EXERCISE GOAL: Transcribe all the data, leaving each word as it is.

Stored records:
————————

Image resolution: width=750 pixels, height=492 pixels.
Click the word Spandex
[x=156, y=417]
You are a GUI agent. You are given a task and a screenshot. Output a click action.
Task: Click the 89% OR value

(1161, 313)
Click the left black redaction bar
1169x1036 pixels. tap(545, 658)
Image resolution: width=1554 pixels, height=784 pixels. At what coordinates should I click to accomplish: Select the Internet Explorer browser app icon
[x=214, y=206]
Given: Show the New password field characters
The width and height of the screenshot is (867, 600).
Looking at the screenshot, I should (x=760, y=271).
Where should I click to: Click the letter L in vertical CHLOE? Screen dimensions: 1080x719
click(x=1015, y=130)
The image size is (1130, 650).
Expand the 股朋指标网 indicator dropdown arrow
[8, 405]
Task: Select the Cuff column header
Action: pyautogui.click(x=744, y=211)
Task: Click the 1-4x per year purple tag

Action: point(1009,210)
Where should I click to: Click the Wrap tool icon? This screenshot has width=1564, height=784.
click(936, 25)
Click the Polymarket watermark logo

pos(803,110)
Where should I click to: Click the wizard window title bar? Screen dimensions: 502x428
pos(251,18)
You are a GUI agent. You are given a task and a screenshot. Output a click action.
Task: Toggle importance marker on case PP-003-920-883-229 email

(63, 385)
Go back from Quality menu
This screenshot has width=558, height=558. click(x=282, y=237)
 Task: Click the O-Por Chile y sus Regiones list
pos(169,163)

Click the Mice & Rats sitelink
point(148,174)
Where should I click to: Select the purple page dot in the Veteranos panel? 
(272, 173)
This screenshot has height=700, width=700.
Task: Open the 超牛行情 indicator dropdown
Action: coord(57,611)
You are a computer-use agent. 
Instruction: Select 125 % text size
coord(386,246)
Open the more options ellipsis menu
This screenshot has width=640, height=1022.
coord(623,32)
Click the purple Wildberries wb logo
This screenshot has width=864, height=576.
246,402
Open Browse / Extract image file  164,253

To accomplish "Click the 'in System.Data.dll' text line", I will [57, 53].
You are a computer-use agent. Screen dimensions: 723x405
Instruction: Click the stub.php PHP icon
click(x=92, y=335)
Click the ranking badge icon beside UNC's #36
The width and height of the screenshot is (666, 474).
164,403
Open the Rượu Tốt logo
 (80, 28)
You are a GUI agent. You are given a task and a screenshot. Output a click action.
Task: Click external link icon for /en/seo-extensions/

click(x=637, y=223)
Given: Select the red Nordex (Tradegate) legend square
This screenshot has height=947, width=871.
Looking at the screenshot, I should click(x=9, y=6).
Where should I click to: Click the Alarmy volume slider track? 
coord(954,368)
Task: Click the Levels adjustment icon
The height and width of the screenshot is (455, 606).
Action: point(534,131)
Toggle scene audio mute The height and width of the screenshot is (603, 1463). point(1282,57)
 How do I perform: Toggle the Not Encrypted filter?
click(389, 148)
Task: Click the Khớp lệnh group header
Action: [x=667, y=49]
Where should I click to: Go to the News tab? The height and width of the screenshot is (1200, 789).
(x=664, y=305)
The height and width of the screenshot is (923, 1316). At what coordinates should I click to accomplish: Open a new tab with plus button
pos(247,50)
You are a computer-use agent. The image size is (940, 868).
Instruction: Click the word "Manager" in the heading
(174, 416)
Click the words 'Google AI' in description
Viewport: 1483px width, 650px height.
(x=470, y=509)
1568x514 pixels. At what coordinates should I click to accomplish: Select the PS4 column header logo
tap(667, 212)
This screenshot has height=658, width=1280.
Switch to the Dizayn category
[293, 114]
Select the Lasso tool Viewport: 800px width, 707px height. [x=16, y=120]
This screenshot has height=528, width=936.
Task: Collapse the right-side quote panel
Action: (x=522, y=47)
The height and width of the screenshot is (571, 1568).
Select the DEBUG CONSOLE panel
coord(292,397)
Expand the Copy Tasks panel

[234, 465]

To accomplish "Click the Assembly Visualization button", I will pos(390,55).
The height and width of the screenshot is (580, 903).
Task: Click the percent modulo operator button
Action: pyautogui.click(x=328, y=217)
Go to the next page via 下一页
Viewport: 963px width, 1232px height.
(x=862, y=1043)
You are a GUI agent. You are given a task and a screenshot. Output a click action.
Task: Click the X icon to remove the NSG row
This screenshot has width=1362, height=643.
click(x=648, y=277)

————————

TASK RESPONSE:
Image resolution: width=750 pixels, height=492 pixels.
Click the word Spandex
[x=156, y=417]
You are a GUI agent. You are given a task and a screenshot. Output a click action.
Task: Click the 89% OR value

(1161, 313)
Click the left black redaction bar
1169x1036 pixels. tap(545, 658)
Image resolution: width=1554 pixels, height=784 pixels. At what coordinates should I click to accomplish: Select the Internet Explorer browser app icon
[x=214, y=206]
Given: Show the New password field characters
The width and height of the screenshot is (867, 600).
Looking at the screenshot, I should (x=760, y=271).
Where should I click to: Click the letter L in vertical CHLOE? Screen dimensions: 1080x719
click(x=1015, y=130)
The image size is (1130, 650).
Expand the 股朋指标网 indicator dropdown arrow
[8, 405]
Task: Select the Cuff column header
Action: pyautogui.click(x=744, y=211)
Task: Click the 1-4x per year purple tag

Action: point(1009,210)
Where should I click to: Click the Wrap tool icon? This screenshot has width=1564, height=784.
click(936, 25)
Click the Polymarket watermark logo

pos(803,110)
Where should I click to: Click the wizard window title bar? Screen dimensions: 502x428
pos(251,18)
You are a GUI agent. You are given a task and a screenshot. Output a click action.
Task: Toggle importance marker on case PP-003-920-883-229 email

(63, 385)
Go back from Quality menu
This screenshot has width=558, height=558. click(x=282, y=237)
 Task: Click the O-Por Chile y sus Regiones list
pos(169,163)

Click the Mice & Rats sitelink
point(148,174)
Where should I click to: Select the purple page dot in the Veteranos panel? 
(272, 173)
This screenshot has height=700, width=700.
Task: Open the 超牛行情 indicator dropdown
Action: coord(57,611)
You are a computer-use agent. 
Instruction: Select 125 % text size
coord(386,246)
Open the more options ellipsis menu
This screenshot has width=640, height=1022.
coord(623,32)
Click the purple Wildberries wb logo
This screenshot has width=864, height=576.
246,402
Open Browse / Extract image file  164,253

To accomplish "Click the 'in System.Data.dll' text line", I will [57, 53].
You are a computer-use agent. Screen dimensions: 723x405
Instruction: Click the stub.php PHP icon
click(x=92, y=335)
Click the ranking badge icon beside UNC's #36
The width and height of the screenshot is (666, 474).
164,403
Open the Rượu Tốt logo
 (80, 28)
You are a GUI agent. You are given a task and a screenshot. Output a click action.
Task: Click external link icon for /en/seo-extensions/

click(x=637, y=223)
Given: Select the red Nordex (Tradegate) legend square
This screenshot has height=947, width=871.
Looking at the screenshot, I should click(x=9, y=6).
Where should I click to: Click the Alarmy volume slider track? 
coord(954,368)
Task: Click the Levels adjustment icon
The height and width of the screenshot is (455, 606).
Action: point(534,131)
Toggle scene audio mute The height and width of the screenshot is (603, 1463). point(1282,57)
 How do I perform: Toggle the Not Encrypted filter?
click(389, 148)
Task: Click the Khớp lệnh group header
Action: [x=667, y=49]
Where should I click to: Go to the News tab? The height and width of the screenshot is (1200, 789).
(x=664, y=305)
The height and width of the screenshot is (923, 1316). At what coordinates should I click to accomplish: Open a new tab with plus button
pos(247,50)
You are a computer-use agent. The image size is (940, 868).
Instruction: Click the word "Manager" in the heading
(174, 416)
Click the words 'Google AI' in description
Viewport: 1483px width, 650px height.
(x=470, y=509)
1568x514 pixels. At what coordinates should I click to accomplish: Select the PS4 column header logo
tap(667, 212)
This screenshot has height=658, width=1280.
Switch to the Dizayn category
[293, 114]
Select the Lasso tool Viewport: 800px width, 707px height. [x=16, y=120]
This screenshot has height=528, width=936.
Task: Collapse the right-side quote panel
Action: (x=522, y=47)
The height and width of the screenshot is (571, 1568).
Select the DEBUG CONSOLE panel
coord(292,397)
Expand the Copy Tasks panel

[234, 465]

To accomplish "Click the Assembly Visualization button", I will pos(390,55).
The height and width of the screenshot is (580, 903).
Task: Click the percent modulo operator button
Action: pyautogui.click(x=328, y=217)
Go to the next page via 下一页
Viewport: 963px width, 1232px height.
(x=862, y=1043)
You are a GUI agent. You are given a task and a screenshot. Output a click action.
Task: Click the X icon to remove the NSG row
This screenshot has width=1362, height=643.
click(x=648, y=277)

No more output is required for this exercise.